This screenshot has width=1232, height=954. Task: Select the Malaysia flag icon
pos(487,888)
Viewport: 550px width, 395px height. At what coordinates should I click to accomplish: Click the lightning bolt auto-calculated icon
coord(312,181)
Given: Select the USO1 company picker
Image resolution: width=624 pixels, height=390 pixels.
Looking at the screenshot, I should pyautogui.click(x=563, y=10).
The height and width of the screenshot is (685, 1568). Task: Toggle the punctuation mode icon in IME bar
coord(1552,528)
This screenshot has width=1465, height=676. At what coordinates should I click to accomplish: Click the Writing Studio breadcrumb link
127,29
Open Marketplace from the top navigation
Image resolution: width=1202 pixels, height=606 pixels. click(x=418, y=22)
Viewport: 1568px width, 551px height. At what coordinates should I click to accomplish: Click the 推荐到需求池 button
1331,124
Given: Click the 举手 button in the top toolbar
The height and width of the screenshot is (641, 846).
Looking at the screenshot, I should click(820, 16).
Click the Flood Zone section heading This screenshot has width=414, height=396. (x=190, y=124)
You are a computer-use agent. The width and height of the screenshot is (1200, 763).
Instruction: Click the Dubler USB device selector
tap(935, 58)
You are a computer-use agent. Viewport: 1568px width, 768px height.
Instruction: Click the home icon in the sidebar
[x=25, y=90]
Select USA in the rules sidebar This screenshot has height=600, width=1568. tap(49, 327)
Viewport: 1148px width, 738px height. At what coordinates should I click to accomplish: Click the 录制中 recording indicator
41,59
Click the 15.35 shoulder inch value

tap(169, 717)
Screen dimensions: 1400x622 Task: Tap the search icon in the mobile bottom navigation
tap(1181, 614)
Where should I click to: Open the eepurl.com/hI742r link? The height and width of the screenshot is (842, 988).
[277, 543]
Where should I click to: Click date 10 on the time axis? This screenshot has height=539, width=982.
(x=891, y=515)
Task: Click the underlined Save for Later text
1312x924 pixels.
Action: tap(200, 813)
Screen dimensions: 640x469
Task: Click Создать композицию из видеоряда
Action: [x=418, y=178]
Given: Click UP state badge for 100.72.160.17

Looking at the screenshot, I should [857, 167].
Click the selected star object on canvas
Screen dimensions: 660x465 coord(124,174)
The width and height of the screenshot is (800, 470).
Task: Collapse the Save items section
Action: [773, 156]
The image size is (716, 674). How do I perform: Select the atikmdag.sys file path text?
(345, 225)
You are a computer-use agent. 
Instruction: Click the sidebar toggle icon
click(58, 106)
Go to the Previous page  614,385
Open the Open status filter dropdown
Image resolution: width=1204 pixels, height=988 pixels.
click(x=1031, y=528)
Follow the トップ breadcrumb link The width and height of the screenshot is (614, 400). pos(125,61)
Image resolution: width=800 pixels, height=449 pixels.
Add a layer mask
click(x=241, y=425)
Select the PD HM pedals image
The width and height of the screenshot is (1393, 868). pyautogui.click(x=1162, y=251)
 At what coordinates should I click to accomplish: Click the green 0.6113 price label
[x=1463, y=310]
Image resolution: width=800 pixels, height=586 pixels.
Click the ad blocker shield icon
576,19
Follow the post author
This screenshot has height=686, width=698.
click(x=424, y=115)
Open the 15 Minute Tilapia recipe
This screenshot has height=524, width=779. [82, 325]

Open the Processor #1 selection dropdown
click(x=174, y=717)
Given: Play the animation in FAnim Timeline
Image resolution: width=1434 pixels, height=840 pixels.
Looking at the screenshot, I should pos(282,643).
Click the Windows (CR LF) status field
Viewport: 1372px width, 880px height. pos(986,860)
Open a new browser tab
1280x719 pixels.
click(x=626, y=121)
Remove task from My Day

--- --- ---

Apply a filter to the listing above so that only lines with "agent" are kept, and copy those lines.

You are a computer-use agent. The width and height of the screenshot is (1200, 763).
You are a computer-use agent. Viewport: 1568px width, 768px height.
You are a computer-use agent. 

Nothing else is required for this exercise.